The Kaho’olawe Island in Hawaii has been a test site for the US Military since WWII. In 1965 the US Marines detonated a 500 ton TNT bomb which made a gigantic crater impression on the Island. The huge crater is off limits for the most part because there are still other explosives left behind that did not detonate. All testing were halted on the Island in 1990, when long dragging protests forced the US military to stop their bombing practices.

Kirimati or “Christmas Island”, which is the largest Atoll in the world and belongs to the Republic of Kiribati, was a test site for the US Military from 1957 to 1962. During that time, the British military was also using the island to conduct its own gun and bombing tests.

The Johnston Atoll, an uninhabited island in the Pacific Ocean, about 750 nautical miles southwest of Hawaii, was a US military test site and military landing base for 70 years. During that time, the island was also used as a dumping ground to expose of chemical weapons. In 2004, the island came under the protection of the US Fish and Wildlife Services and has been ever since.

The Pohakuloa Training Area (PTA) on the big island of Hawaii is the United States Military’s largest training/testing site in the Pacific Ocean.

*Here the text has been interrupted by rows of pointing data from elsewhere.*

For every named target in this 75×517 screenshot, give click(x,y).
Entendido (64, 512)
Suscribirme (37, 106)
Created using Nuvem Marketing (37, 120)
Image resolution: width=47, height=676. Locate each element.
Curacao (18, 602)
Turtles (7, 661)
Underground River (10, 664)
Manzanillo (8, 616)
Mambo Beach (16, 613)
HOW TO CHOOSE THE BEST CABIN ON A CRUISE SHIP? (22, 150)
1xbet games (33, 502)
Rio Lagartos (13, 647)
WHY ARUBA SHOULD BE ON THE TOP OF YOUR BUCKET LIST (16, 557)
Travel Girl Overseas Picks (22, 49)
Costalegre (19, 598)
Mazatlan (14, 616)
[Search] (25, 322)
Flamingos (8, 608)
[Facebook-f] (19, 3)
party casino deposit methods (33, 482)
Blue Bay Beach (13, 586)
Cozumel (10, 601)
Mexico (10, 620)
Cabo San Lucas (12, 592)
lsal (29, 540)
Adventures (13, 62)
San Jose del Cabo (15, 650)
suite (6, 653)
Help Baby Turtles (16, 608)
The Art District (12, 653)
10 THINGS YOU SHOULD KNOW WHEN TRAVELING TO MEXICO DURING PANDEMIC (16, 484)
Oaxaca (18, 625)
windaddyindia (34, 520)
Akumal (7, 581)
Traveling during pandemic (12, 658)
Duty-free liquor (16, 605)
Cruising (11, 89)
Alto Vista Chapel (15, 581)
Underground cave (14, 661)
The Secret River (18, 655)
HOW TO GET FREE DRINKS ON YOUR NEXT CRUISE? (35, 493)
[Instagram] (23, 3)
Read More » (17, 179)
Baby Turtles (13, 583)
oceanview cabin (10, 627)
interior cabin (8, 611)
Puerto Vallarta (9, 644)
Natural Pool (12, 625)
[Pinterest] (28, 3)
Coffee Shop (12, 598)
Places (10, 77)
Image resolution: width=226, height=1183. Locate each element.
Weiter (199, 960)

The area includes a small military airstrip known as “Bradshaw Army Airfield”. The region was used for live fire exercises in 1943 during World War II. PTA has a 51,000 acres impact area which is used for bombing and gunnery practice.

The area got refurbished in March 2009 to allow helicopter training. Its remoteness allows a wide range of weapons to be used, including the Davy Crockett nuclear rifle with dummy warheads and depleted Uranium. Radiation has been detected in the area but levels are said not to be life-threatening.